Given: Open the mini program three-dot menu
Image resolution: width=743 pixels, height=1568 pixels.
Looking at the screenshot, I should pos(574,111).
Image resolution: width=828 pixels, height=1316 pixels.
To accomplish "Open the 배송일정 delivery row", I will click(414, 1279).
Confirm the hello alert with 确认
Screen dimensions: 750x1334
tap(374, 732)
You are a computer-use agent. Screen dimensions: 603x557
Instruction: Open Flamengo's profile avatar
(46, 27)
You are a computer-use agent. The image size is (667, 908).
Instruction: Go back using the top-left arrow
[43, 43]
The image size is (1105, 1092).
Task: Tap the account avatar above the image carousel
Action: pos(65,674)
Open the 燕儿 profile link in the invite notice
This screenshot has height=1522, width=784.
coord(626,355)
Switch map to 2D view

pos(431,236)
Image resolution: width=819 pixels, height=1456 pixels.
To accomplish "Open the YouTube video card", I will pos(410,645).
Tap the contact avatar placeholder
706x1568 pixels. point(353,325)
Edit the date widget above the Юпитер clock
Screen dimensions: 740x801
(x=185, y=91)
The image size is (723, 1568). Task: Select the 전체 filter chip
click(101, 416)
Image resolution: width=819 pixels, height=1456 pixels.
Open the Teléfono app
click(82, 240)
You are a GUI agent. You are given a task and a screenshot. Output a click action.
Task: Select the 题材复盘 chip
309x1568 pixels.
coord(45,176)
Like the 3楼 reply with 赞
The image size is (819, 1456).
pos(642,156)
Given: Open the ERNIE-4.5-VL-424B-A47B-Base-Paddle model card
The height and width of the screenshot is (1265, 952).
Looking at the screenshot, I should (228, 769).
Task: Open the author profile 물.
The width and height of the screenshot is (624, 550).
..........
WHAT IS EXPECTED:
Reproduce the lines from the start through the one containing "pos(431,236)", swapping "Instruction" for "Command" and leaving everything else unchanged.

SOLUTION FOR THIS EXERCISE:
Given: Open the mini program three-dot menu
Image resolution: width=743 pixels, height=1568 pixels.
Looking at the screenshot, I should pos(574,111).
Image resolution: width=828 pixels, height=1316 pixels.
To accomplish "Open the 배송일정 delivery row", I will click(414, 1279).
Confirm the hello alert with 确认
Screen dimensions: 750x1334
tap(374, 732)
You are a computer-use agent. Screen dimensions: 603x557
Command: Open Flamengo's profile avatar
(46, 27)
You are a computer-use agent. The image size is (667, 908).
Command: Go back using the top-left arrow
[43, 43]
The image size is (1105, 1092).
Task: Tap the account avatar above the image carousel
Action: pos(65,674)
Open the 燕儿 profile link in the invite notice
This screenshot has height=1522, width=784.
coord(626,355)
Switch map to 2D view

pos(431,236)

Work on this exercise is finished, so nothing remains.